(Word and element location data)
•••••
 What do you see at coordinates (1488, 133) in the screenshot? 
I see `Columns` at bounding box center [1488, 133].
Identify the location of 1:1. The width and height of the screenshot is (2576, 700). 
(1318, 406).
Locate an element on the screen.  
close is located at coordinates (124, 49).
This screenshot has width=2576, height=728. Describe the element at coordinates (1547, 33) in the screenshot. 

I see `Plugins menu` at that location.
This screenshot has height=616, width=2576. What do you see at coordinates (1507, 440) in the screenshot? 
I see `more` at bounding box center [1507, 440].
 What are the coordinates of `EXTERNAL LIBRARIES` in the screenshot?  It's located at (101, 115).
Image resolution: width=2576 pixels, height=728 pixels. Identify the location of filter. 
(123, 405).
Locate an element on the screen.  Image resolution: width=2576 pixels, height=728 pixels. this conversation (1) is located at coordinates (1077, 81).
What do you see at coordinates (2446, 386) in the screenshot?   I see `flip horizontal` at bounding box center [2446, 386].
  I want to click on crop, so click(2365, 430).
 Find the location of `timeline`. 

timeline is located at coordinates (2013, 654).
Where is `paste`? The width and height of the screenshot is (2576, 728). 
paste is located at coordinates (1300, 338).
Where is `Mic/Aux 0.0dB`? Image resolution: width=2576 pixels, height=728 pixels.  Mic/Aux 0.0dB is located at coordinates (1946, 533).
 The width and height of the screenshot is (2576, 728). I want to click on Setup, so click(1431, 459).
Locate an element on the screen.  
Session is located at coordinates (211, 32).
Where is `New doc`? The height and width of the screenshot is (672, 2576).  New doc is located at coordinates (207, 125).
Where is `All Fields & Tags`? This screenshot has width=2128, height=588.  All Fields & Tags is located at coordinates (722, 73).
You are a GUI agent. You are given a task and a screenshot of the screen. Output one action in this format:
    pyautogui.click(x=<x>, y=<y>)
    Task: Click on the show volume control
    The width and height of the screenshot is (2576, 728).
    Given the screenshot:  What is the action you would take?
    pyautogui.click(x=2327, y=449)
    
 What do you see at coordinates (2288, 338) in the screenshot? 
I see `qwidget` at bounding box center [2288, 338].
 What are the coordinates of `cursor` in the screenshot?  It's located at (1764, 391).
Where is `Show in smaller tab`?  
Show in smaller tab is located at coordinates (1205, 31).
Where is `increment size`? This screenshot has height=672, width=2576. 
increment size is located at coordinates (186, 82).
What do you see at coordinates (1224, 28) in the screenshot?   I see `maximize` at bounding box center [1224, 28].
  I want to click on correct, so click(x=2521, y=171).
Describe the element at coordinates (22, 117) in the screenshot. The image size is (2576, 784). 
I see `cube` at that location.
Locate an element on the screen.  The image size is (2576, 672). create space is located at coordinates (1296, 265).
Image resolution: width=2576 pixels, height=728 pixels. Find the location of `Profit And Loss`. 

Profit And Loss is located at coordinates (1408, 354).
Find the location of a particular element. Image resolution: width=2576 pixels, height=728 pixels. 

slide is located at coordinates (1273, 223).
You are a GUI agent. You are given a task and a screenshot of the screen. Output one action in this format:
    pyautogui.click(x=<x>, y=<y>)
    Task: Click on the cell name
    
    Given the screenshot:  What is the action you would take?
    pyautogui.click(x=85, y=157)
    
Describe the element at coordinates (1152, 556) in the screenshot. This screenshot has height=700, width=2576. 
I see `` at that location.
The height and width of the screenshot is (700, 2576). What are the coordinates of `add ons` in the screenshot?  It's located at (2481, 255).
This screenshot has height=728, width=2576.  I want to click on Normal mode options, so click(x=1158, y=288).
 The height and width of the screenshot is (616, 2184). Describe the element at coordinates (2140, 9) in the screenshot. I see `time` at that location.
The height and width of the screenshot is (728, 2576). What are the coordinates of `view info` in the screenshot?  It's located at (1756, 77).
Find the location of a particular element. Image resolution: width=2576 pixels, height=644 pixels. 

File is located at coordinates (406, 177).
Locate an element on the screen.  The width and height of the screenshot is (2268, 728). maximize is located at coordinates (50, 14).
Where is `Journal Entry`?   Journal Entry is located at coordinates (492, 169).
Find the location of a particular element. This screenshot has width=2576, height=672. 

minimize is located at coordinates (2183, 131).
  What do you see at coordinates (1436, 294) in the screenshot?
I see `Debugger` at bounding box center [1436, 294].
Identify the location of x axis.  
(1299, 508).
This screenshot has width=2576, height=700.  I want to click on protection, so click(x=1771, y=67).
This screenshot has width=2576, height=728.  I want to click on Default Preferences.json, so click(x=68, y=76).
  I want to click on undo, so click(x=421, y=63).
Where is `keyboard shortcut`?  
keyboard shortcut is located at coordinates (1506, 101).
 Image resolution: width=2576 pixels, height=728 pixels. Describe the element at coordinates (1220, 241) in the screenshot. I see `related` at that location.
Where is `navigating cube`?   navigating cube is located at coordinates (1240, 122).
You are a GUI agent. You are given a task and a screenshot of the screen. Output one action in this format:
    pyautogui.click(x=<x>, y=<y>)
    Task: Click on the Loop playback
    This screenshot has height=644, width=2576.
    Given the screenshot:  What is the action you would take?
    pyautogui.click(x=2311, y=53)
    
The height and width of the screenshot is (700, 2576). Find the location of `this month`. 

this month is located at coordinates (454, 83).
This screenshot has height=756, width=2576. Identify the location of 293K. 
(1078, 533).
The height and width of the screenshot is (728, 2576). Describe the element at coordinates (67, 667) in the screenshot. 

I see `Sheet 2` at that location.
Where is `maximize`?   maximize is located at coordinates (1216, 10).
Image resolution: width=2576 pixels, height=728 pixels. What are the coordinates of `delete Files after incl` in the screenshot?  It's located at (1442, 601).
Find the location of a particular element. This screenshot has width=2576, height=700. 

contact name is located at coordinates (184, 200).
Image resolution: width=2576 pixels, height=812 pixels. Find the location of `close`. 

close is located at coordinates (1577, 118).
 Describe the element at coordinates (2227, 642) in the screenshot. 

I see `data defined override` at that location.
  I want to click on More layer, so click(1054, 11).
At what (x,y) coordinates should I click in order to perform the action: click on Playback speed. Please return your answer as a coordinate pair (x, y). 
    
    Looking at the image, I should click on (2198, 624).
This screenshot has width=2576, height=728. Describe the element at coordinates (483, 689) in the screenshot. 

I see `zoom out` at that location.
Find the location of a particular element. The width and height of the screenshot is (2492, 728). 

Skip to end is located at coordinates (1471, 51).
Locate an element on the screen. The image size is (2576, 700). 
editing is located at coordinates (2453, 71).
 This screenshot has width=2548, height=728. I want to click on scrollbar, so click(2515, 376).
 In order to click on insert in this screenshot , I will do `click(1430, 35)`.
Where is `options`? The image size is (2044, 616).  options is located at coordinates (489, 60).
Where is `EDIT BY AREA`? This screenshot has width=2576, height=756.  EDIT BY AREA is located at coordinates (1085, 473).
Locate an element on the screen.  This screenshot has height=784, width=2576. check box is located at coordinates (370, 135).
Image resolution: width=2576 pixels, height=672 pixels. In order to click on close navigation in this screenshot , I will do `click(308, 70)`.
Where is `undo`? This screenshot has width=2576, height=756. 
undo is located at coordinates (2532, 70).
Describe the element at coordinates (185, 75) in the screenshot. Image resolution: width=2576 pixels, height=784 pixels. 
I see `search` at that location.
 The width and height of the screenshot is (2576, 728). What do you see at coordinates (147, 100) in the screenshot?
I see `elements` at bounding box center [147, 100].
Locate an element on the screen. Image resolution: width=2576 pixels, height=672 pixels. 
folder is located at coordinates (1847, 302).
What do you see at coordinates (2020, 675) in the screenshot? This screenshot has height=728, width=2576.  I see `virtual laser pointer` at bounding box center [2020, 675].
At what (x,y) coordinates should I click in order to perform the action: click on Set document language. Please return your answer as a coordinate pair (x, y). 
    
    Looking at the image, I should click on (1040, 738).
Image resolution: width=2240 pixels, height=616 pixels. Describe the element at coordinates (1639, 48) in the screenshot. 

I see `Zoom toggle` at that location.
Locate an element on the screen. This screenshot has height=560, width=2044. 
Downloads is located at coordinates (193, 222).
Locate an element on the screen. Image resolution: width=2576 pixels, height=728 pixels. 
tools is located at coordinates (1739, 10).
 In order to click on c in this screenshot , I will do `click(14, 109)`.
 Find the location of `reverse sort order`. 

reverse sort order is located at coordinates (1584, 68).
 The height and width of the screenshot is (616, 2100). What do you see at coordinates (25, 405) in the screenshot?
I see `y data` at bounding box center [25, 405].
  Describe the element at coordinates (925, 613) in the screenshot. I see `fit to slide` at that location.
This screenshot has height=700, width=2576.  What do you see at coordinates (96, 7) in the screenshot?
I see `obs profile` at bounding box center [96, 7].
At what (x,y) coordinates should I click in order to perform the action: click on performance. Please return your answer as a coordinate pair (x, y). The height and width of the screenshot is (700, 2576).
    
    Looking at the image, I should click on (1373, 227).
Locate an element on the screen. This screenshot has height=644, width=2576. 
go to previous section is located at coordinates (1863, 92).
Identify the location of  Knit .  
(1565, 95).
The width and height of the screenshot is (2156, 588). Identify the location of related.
•••••
Stated goal >> Please reproduce only the records between the lines holding "The height and width of the screenshot is (700, 2576). What" and "I want to click on undo, so", inclusive, substituting "Locate a particular element" for each "Find the location of a particular element" and leaving everything else unchanged.

The result >>
The height and width of the screenshot is (700, 2576). What are the coordinates of `add ons` in the screenshot?  It's located at (2481, 255).
This screenshot has height=728, width=2576.  I want to click on Normal mode options, so click(x=1158, y=288).
 The height and width of the screenshot is (616, 2184). Describe the element at coordinates (2140, 9) in the screenshot. I see `time` at that location.
The height and width of the screenshot is (728, 2576). What are the coordinates of `view info` in the screenshot?  It's located at (1756, 77).
Locate a particular element. Image resolution: width=2576 pixels, height=644 pixels. 

File is located at coordinates (406, 177).
Locate an element on the screen.  The width and height of the screenshot is (2268, 728). maximize is located at coordinates (50, 14).
Where is `Journal Entry`?   Journal Entry is located at coordinates (492, 169).
Locate a particular element. This screenshot has width=2576, height=672. 

minimize is located at coordinates (2183, 131).
  What do you see at coordinates (1436, 294) in the screenshot?
I see `Debugger` at bounding box center [1436, 294].
Identify the location of x axis.  
(1299, 508).
This screenshot has width=2576, height=700.  I want to click on protection, so click(x=1771, y=67).
This screenshot has width=2576, height=728.  I want to click on Default Preferences.json, so click(x=68, y=76).
  I want to click on undo, so click(x=421, y=63).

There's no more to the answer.